After he graduated from the University of Michigan with a degree in business in 2005, he went to work as a supervisor in a factory in Austin. “I decided the bonuses and raises of my blue-collar staff, so I knew how little they made and I saw how many of them were living paycheck to paycheck,” he wrote. “In addition, the factory was constantly under the threat of being outsourced and off-shored. Between these two influences, I never felt fat and happy, and was always watching my back for that tap on the shoulder that signals the beginning of a lay-off.”

Weaning off of the MBA spending culture

He concedes now that a shift in his lifestyle occurred during his two years in the MBA program at Harvard. “At HBS, $100 dinners for one person in downtown Boston are a standard affair,” he says. “Nobody thinks twice about taking an international vacation — they just go. I remember a friend told me she was going with a group of students to Oktoberfest for the weekend. I asked her what bar she was heading to. She laughed at me and told me the bars in Germany — she was going to the actual Oktoberfest — for the weekend!”

His conclusion is obvious, yet filled with truth. “A lot of people in this country — regardless of socioeconomic status — have an unhealthy obsession with things and experiences and statuses. We shop brands; we drop names. We try to keep up with the Joneses. We comfortably tolerate an unhealthy level of debt.”

Each day during his challenge, Mihalic would pore over a spreadsheet that tracked his progress. The negatives, when he went over his budget, were marked in red, and the positives were in green. On March 29, after seven months of discipline and patience, he made his final payment on the debt. Mihalic says he then had to ask his roommates for their rent a few days early so he could meet his mortgage payment three days later.
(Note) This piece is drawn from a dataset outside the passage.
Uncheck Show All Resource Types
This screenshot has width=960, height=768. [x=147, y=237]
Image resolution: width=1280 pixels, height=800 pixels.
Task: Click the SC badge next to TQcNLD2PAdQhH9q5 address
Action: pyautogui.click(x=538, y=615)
"I felt good," he recalls. "I knew that the reward would be worth it. I got misty-eyed looking at the progress I made and all the work that went into it. My heart was beating so hard and I was still in shock that I had done it. On that day I made that payment, I had nothing. But every day I go to work now I’m actually increasing my wealth instead of reducing my debt."

Posted via email from desdemona’s posterous | Comment »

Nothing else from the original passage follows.